— SOURCE RECORDS —
▼▼▼

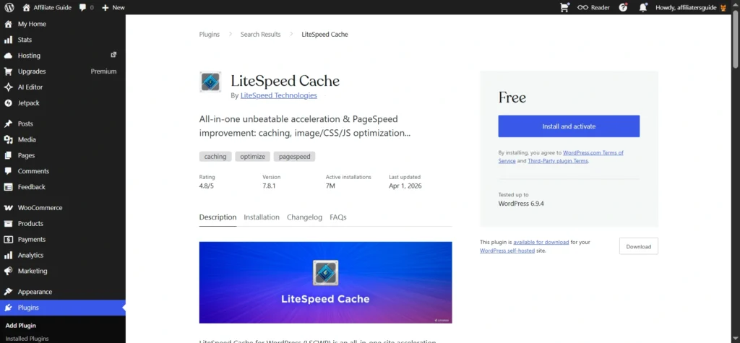Screen dimensions: 740x343
Task: Go to Search Results breadcrumb
Action: coord(260,35)
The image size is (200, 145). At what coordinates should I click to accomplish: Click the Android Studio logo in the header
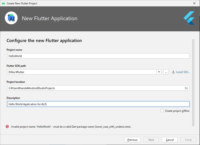[x=11, y=18]
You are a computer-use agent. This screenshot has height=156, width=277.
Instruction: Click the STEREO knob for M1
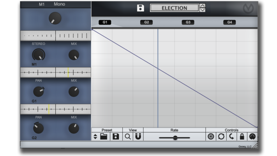click(39, 55)
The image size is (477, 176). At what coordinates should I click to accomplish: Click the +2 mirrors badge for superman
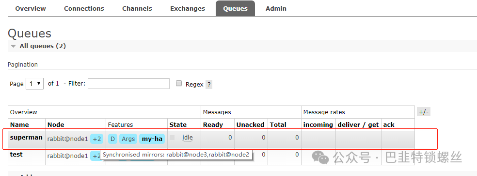pyautogui.click(x=97, y=139)
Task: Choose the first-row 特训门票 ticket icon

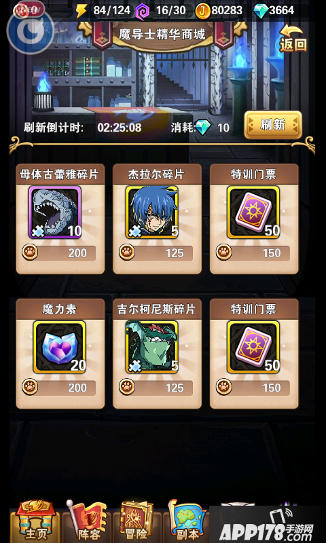Action: [253, 212]
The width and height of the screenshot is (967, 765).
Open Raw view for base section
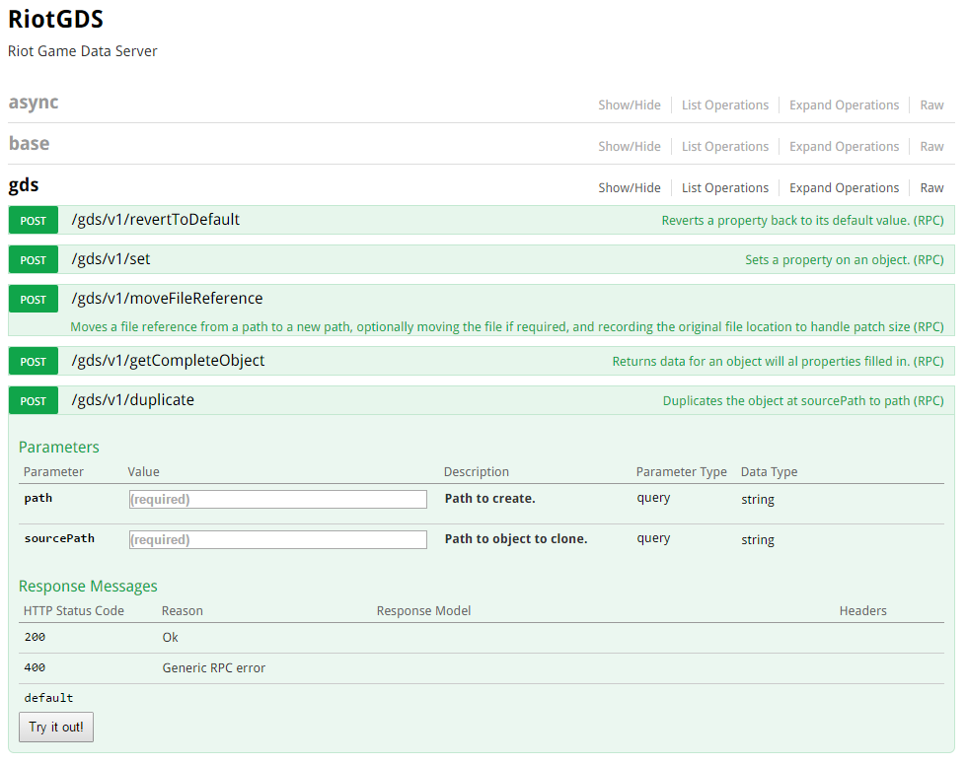coord(931,147)
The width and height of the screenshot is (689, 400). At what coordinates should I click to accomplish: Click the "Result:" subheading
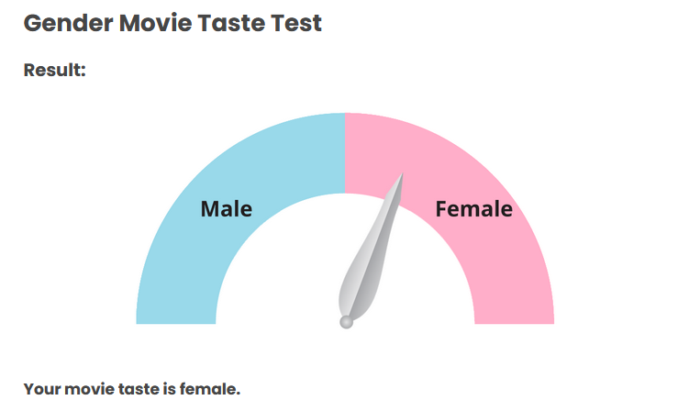pos(54,70)
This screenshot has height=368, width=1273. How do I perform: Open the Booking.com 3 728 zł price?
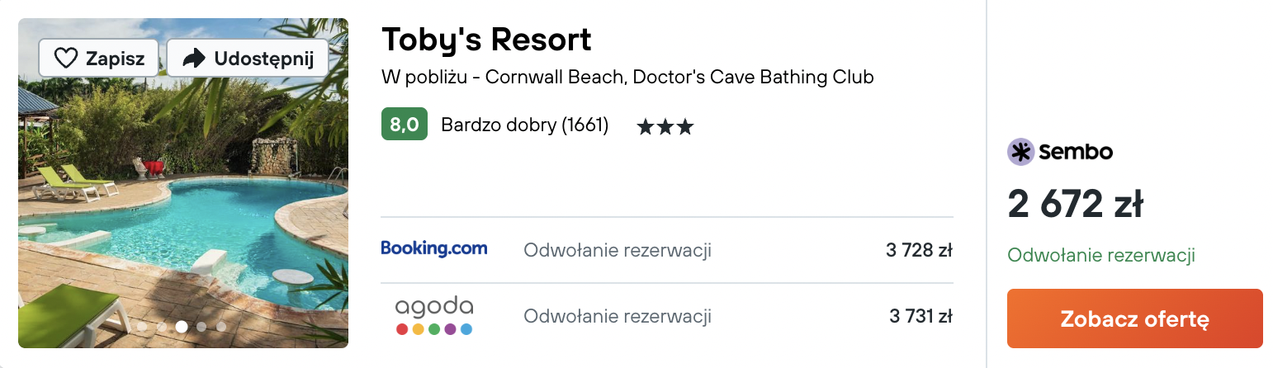coord(920,250)
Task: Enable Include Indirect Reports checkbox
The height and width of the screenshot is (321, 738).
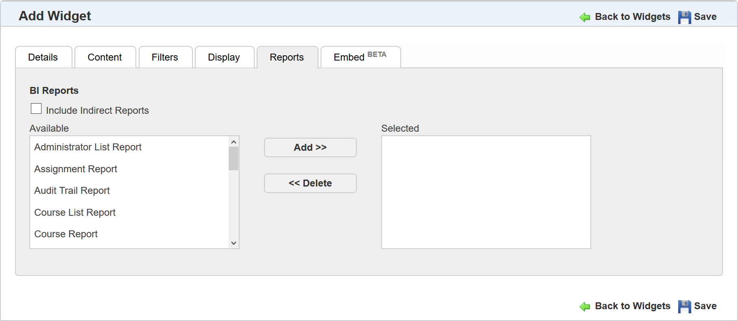Action: (x=36, y=109)
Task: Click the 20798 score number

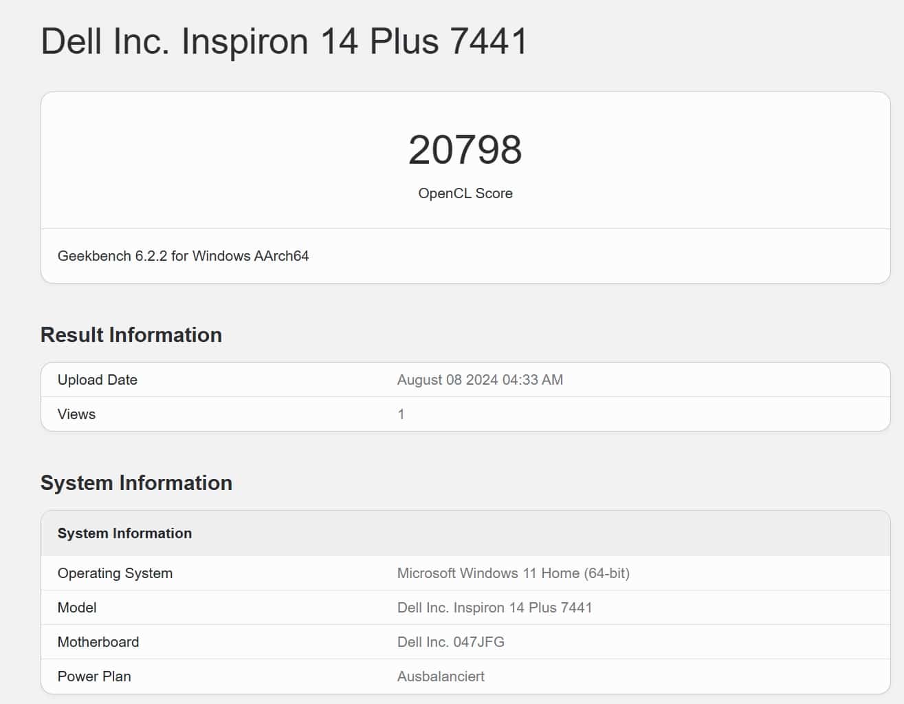Action: click(x=465, y=150)
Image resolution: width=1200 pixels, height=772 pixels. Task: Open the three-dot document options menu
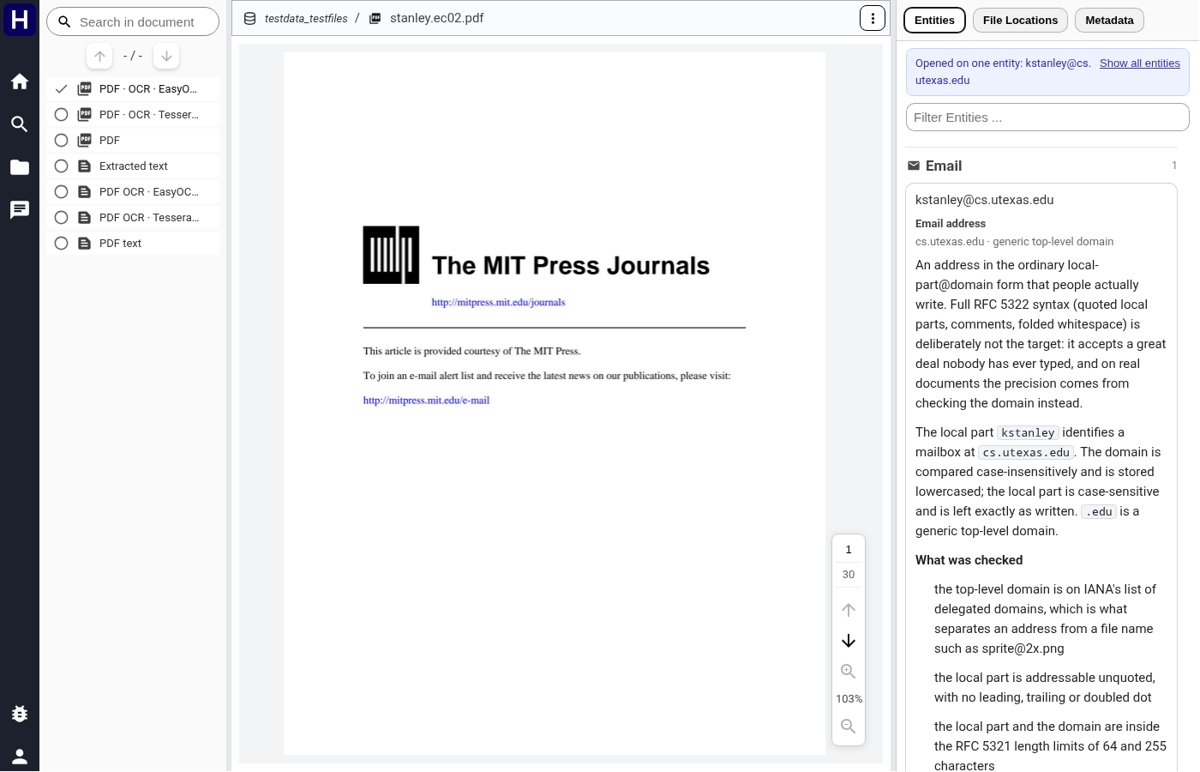[873, 18]
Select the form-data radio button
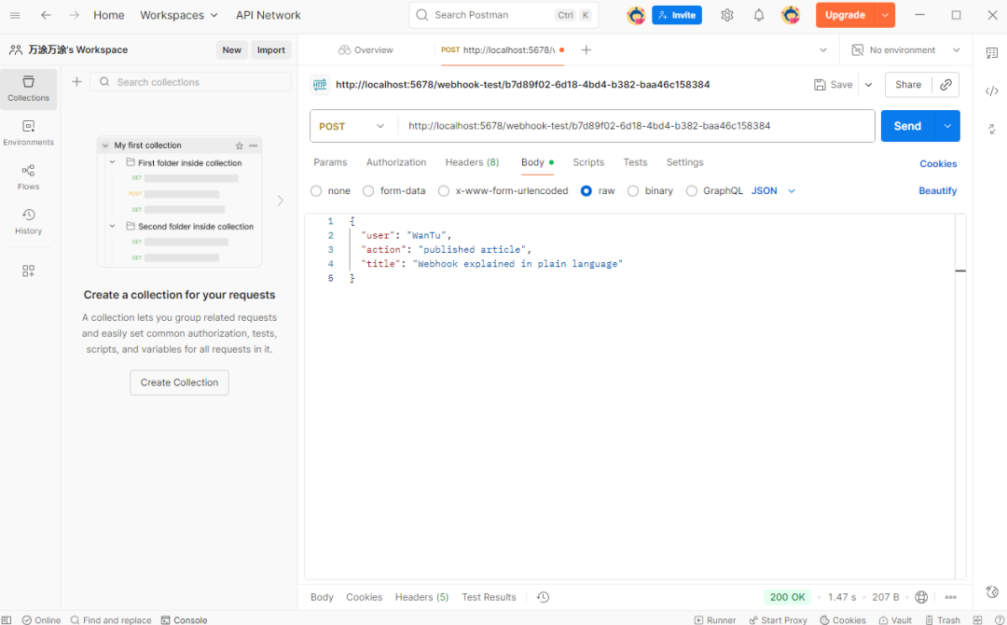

▲▲▲

— PROBLEM TO WORK ON —
Output only these lines, word for word: the line containing "Instruction: Click the STEREO knob for M1" and every line after it through the last line of the data. Omit the pictures.

— WRITTEN SOLUTION —
Instruction: Click the STEREO knob for M1
click(39, 55)
The image size is (477, 176). At what coordinates should I click to accomplish: Click the +2 mirrors badge for superman
pyautogui.click(x=97, y=139)
Task: Choose the first-row 特训门票 ticket icon

Action: [253, 212]
The width and height of the screenshot is (967, 765).
Open Raw view for base section
coord(931,147)
The width and height of the screenshot is (689, 400). At what coordinates should I click to accomplish: Click the "Result:" subheading
pos(54,70)
This screenshot has height=368, width=1273. How do I perform: Open the Booking.com 3 728 zł price?
coord(920,250)
Task: Enable Include Indirect Reports checkbox
The height and width of the screenshot is (321, 738).
Action: (x=36, y=109)
Task: Click the 20798 score number

Action: click(x=465, y=150)
Image resolution: width=1200 pixels, height=772 pixels. Task: Open the three-dot document options menu
[873, 18]
Select the form-data radio button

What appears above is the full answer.